■ What the exercise asks
Would you copy out the following entries exactly, without any of the pictures?

■ Source data
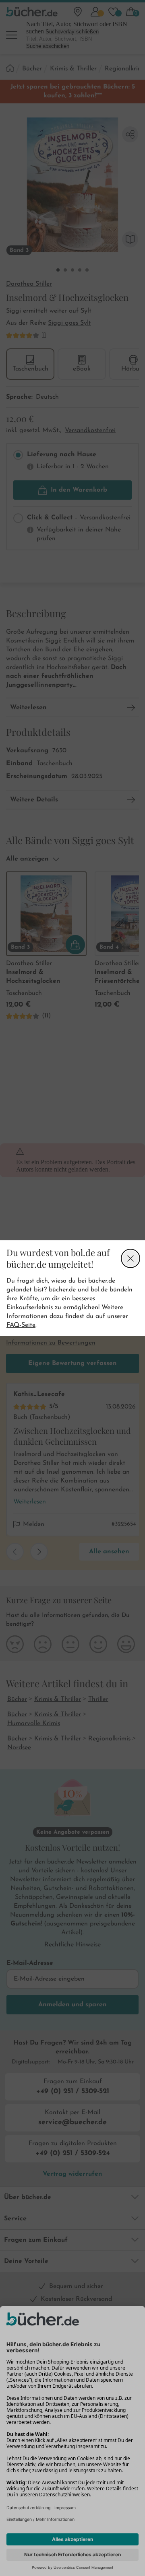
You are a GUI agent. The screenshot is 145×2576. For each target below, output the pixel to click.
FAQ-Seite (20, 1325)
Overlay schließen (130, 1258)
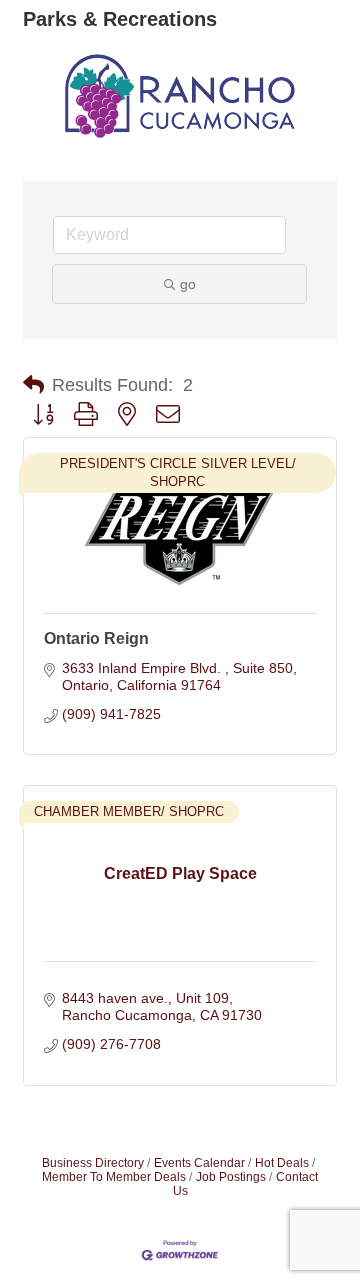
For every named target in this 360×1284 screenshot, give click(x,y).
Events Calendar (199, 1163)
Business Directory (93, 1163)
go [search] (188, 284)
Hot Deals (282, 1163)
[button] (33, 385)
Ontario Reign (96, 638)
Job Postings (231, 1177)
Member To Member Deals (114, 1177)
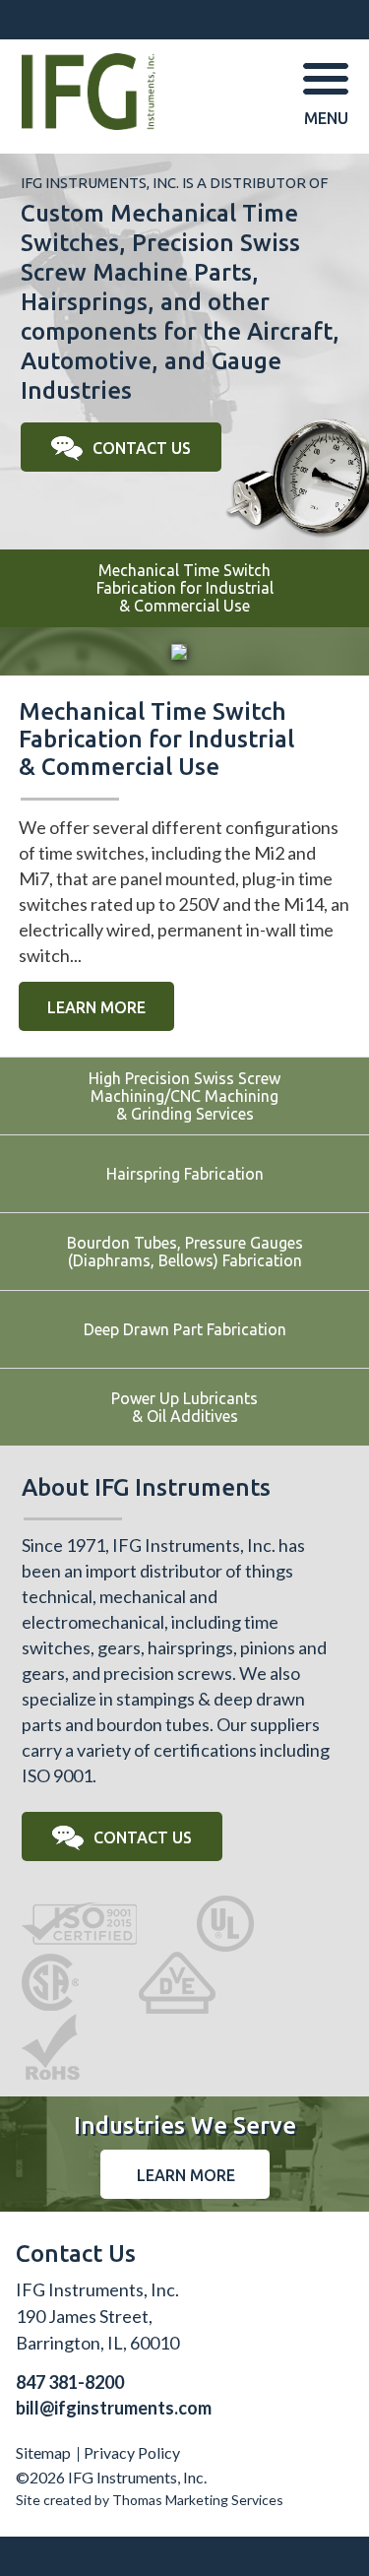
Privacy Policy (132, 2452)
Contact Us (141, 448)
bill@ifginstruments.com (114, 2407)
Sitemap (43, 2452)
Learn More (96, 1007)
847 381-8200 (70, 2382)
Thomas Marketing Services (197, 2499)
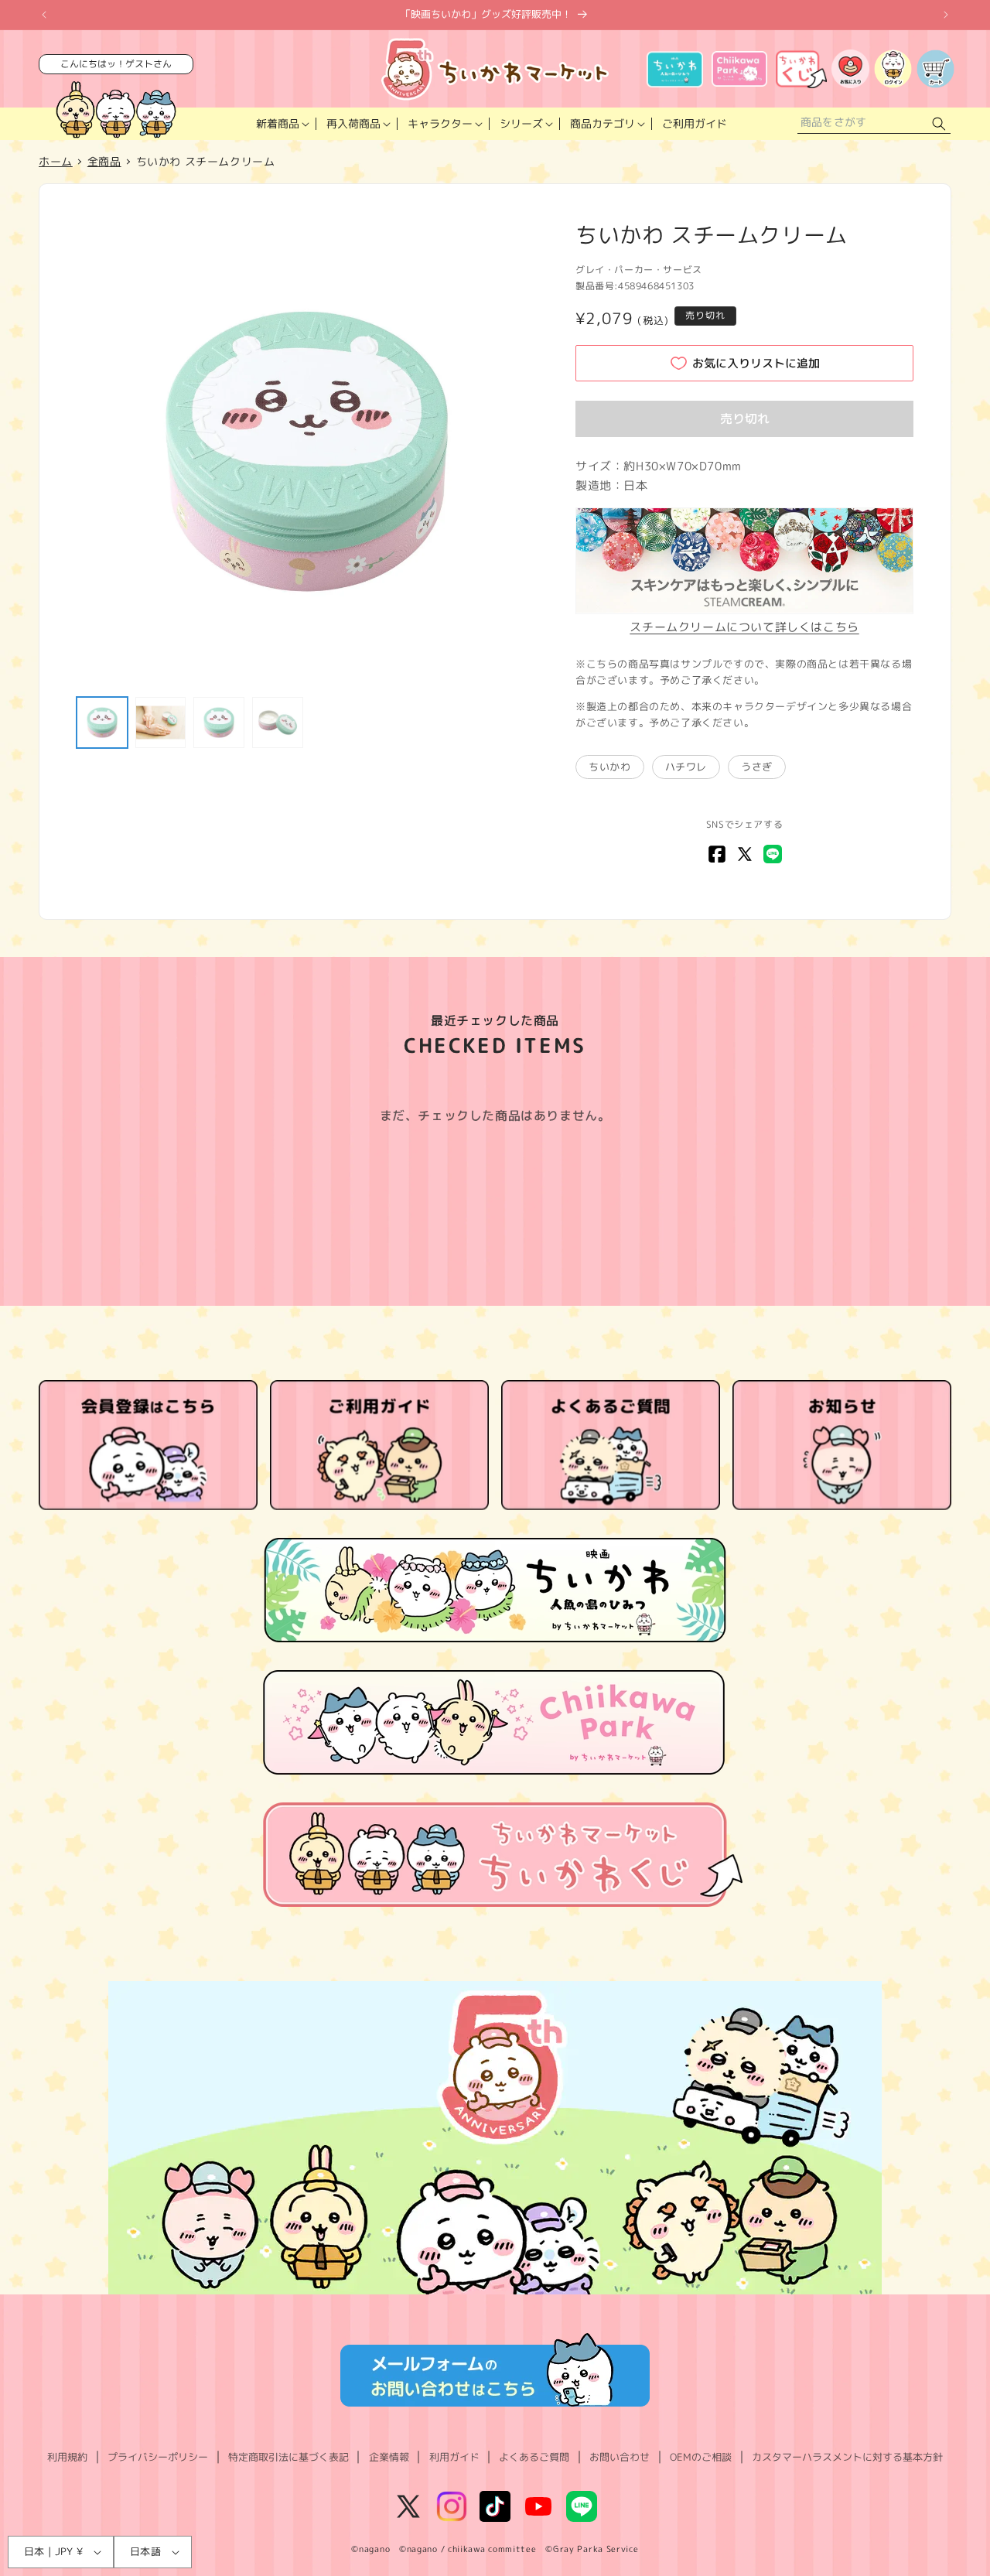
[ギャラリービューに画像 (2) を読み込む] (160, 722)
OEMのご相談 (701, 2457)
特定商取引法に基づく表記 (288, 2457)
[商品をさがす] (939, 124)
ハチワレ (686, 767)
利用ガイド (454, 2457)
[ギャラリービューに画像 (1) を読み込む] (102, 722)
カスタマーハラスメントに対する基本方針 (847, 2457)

■ Solution for this problem
You are a GUI agent. The screenshot is 145×2576. For each target below, output the pixel to click.
FAQ-Seite (20, 1325)
Overlay schließen (130, 1258)
For every named target in this 360×1284 screenshot, give click(x,y).
Events Calendar (199, 1163)
Business Directory (93, 1163)
go [search] (188, 284)
Hot Deals (282, 1163)
[button] (33, 385)
Ontario Reign (96, 638)
Job Postings (231, 1177)
Member To Member Deals (114, 1177)
Privacy Policy (132, 2452)
Contact Us (141, 448)
bill@ifginstruments.com (114, 2407)
Sitemap (43, 2452)
Learn More (96, 1007)
847 381-8200 (70, 2382)
Thomas Marketing Services (197, 2499)
[ギャラリービューに画像 (2) を読み込む] (160, 722)
OEMのご相談 (701, 2457)
特定商取引法に基づく表記 (288, 2457)
[商品をさがす] (939, 124)
ハチワレ (686, 767)
利用ガイド (454, 2457)
[ギャラリービューに画像 (1) を読み込む] (102, 722)
カスタマーハラスメントに対する基本方針 (847, 2457)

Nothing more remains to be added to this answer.